Dataset entries Start Marker

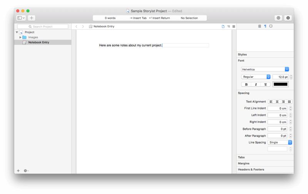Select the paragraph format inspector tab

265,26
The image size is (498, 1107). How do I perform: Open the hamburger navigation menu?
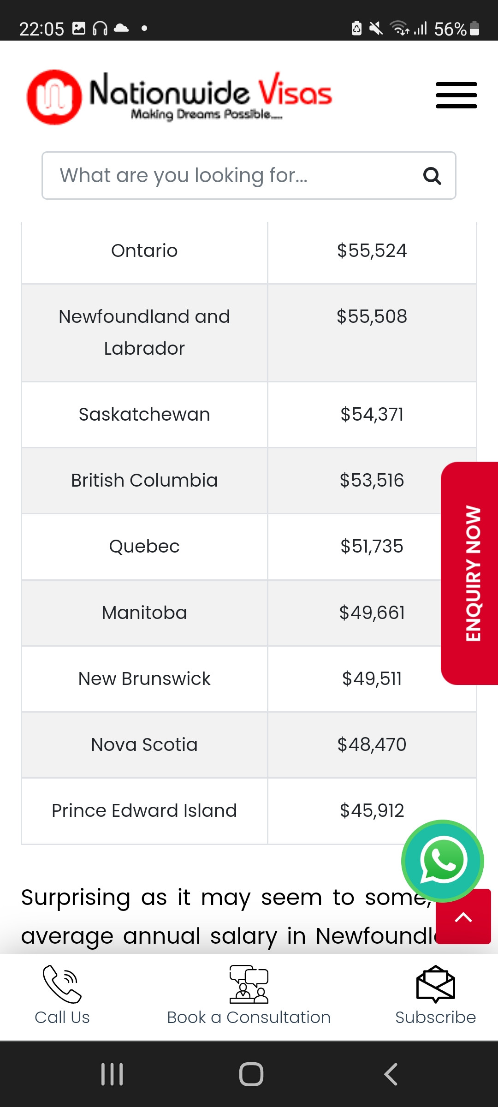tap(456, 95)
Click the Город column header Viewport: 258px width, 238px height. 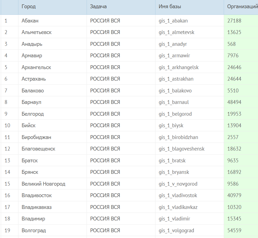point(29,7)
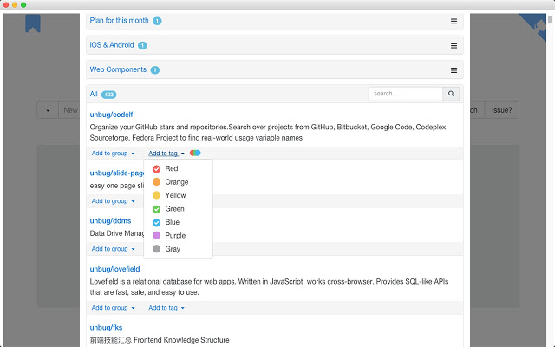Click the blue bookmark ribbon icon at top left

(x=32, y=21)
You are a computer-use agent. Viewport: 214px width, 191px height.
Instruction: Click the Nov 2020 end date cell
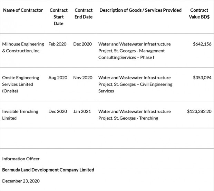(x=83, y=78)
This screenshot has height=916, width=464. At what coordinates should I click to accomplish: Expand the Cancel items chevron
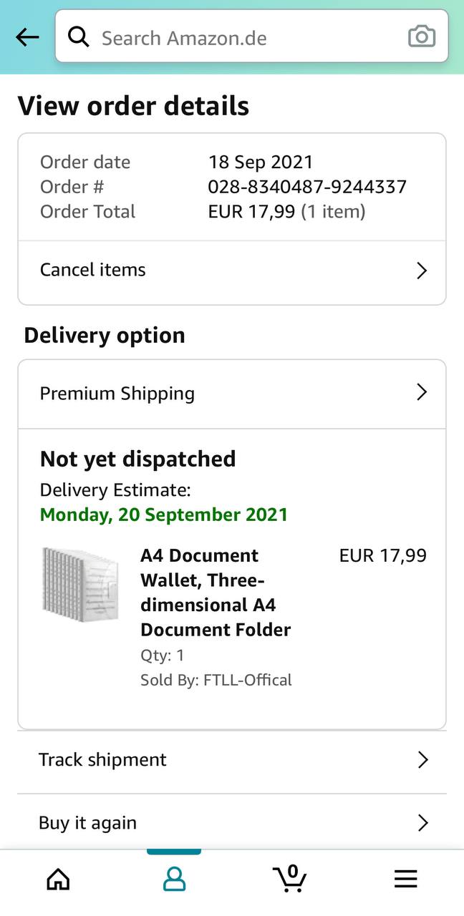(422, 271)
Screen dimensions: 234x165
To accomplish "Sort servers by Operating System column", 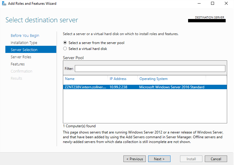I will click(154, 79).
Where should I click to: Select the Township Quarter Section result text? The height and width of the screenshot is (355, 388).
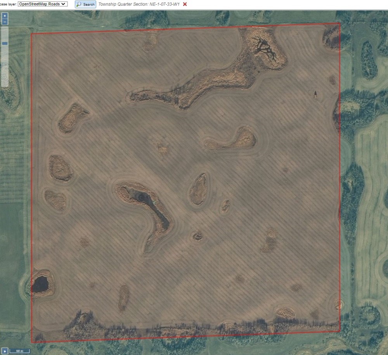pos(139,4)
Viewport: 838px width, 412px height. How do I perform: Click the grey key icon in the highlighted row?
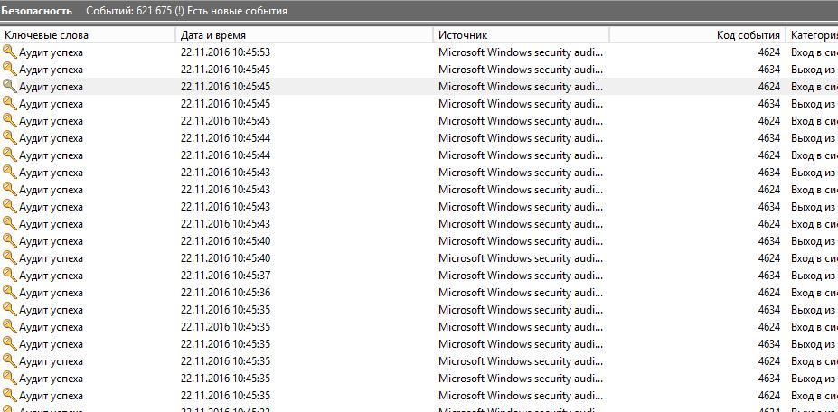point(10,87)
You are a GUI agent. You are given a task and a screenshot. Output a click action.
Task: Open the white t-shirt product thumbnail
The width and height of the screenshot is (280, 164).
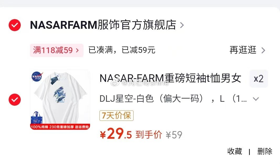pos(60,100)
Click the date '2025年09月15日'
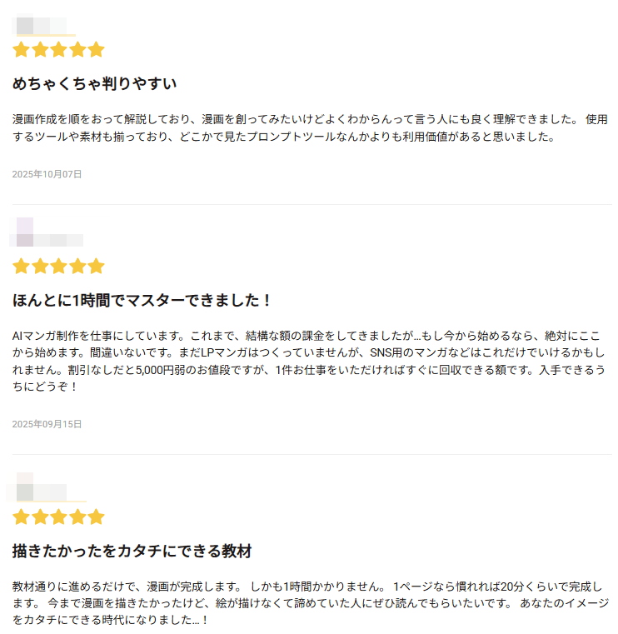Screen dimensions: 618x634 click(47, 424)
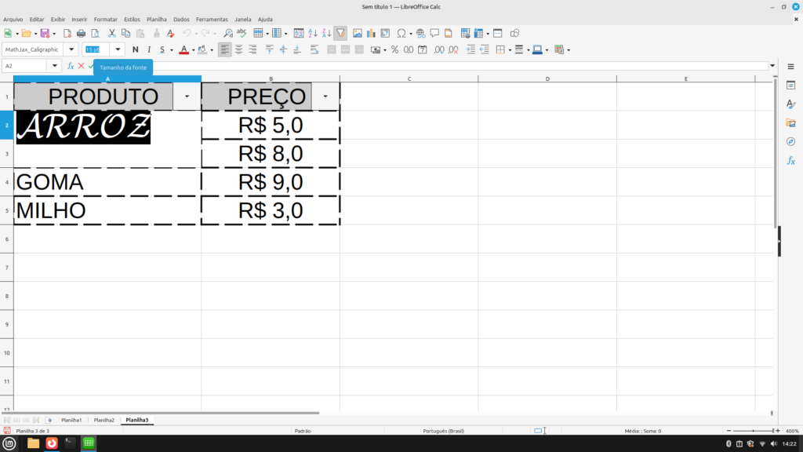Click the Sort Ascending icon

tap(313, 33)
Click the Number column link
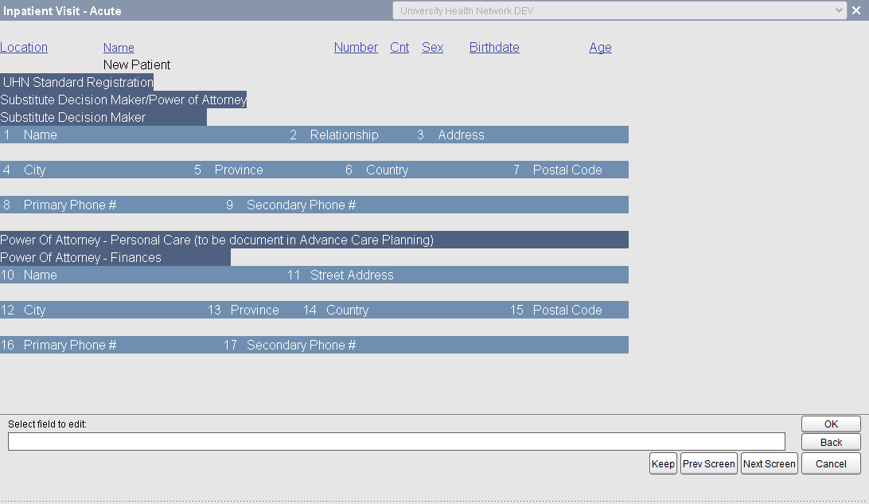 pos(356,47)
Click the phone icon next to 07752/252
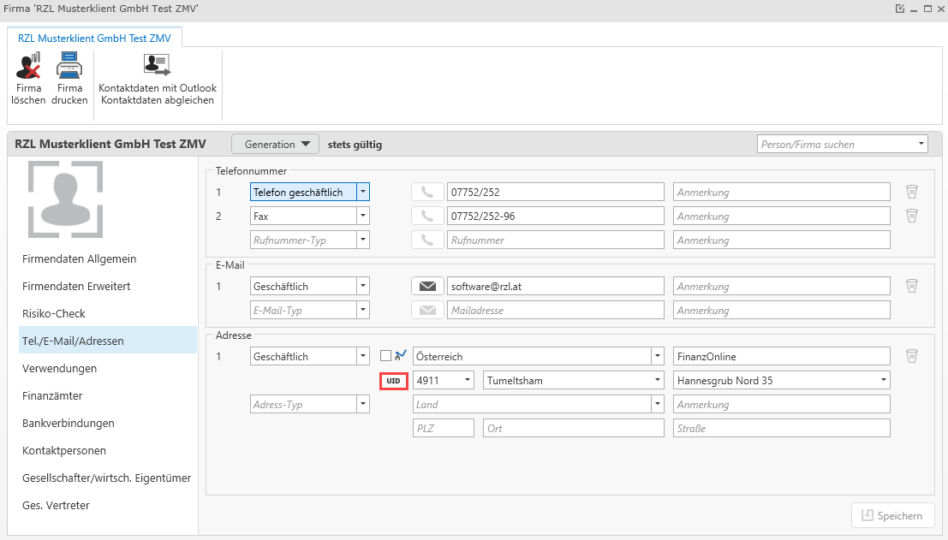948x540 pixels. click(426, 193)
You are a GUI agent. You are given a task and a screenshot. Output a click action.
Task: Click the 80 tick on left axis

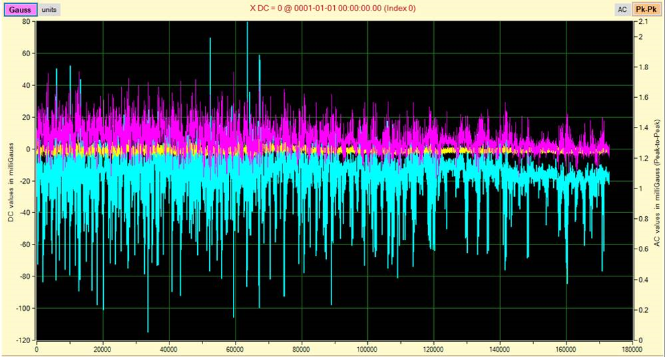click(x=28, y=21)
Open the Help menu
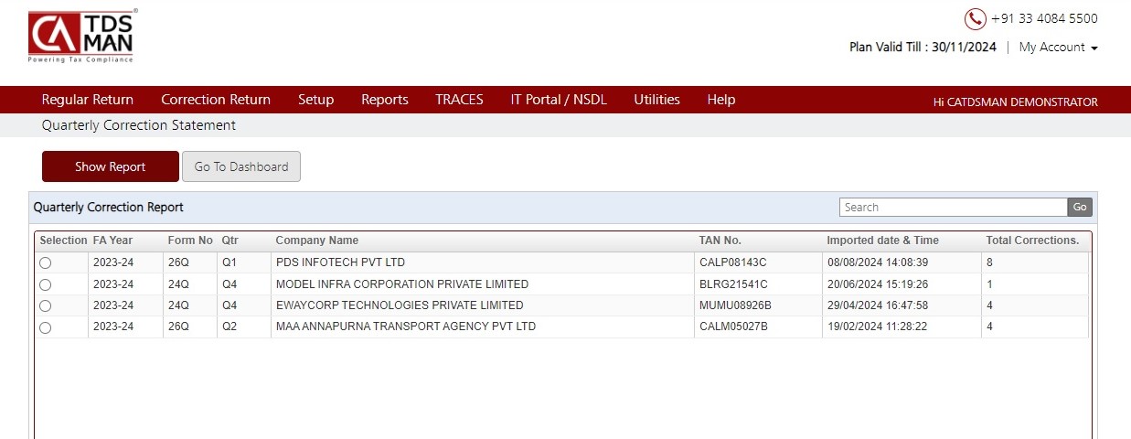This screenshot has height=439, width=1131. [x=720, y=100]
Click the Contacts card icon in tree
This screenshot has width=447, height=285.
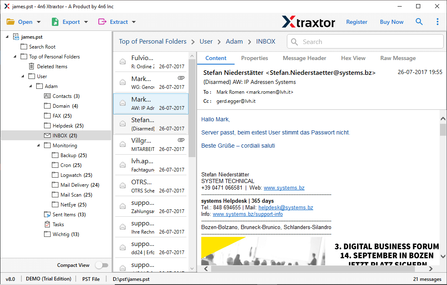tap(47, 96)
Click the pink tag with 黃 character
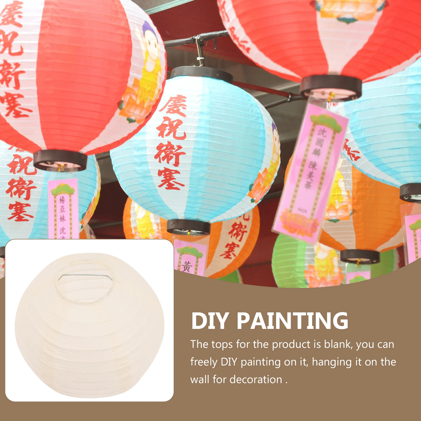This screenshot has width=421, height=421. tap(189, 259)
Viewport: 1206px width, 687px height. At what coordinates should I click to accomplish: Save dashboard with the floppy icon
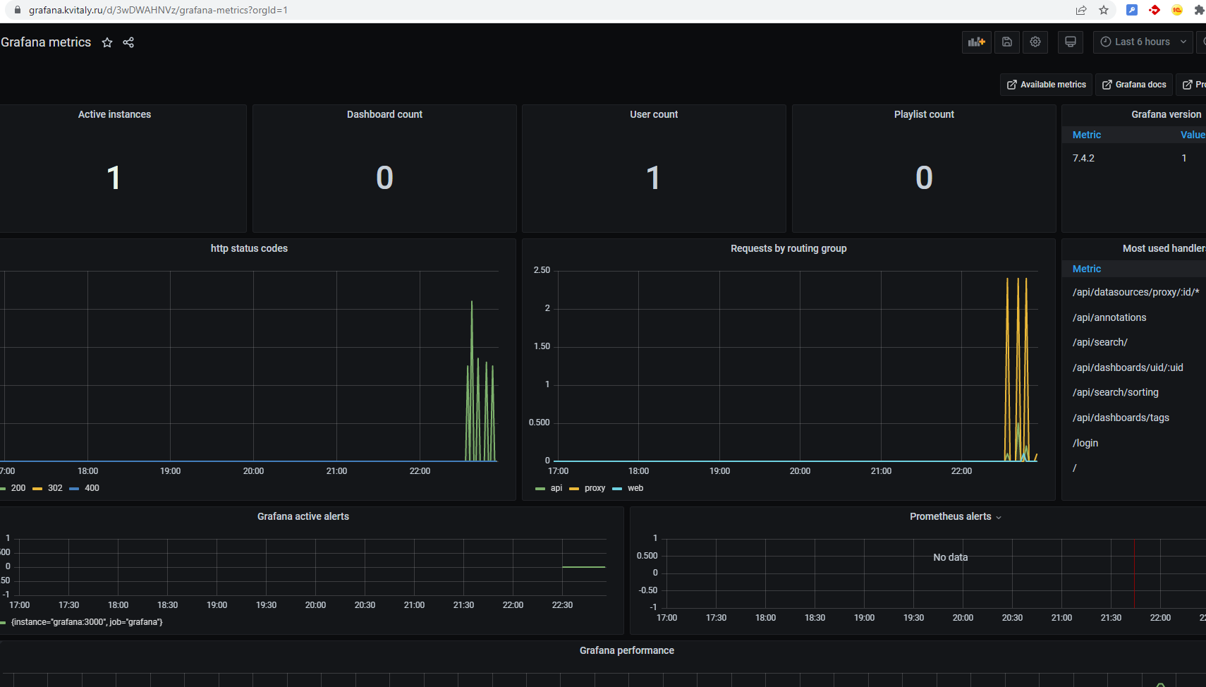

Dataset entries End Marker

■ **Problem**
Omit the pictures and retype exactly the lines from the one containing "Task: Open the" through the end of the entries above.

■ **Worked solution**
Task: Open the white t-shirt product thumbnail
The width and height of the screenshot is (280, 164).
pos(60,100)
Click the date '2025年09月15日'
Screen dimensions: 618x634 click(47, 424)
Click the Sort Ascending icon

tap(313, 33)
Click the Number column link
 pos(356,47)
Click the phone icon next to 07752/252
948x540 pixels. click(426, 193)
You are a GUI agent. You are given a task and a screenshot. Output a click action.
Task: Click the 80 tick on left axis

click(x=28, y=21)
Open the Help menu
This screenshot has height=439, width=1131. [x=720, y=100]
Click the Contacts card icon in tree
This screenshot has width=447, height=285.
tap(47, 96)
Click the pink tag with 黃 character
This screenshot has width=421, height=421. tap(189, 259)
Viewport: 1206px width, 687px height. At what coordinates should I click to accomplish: Save dashboard with the floppy icon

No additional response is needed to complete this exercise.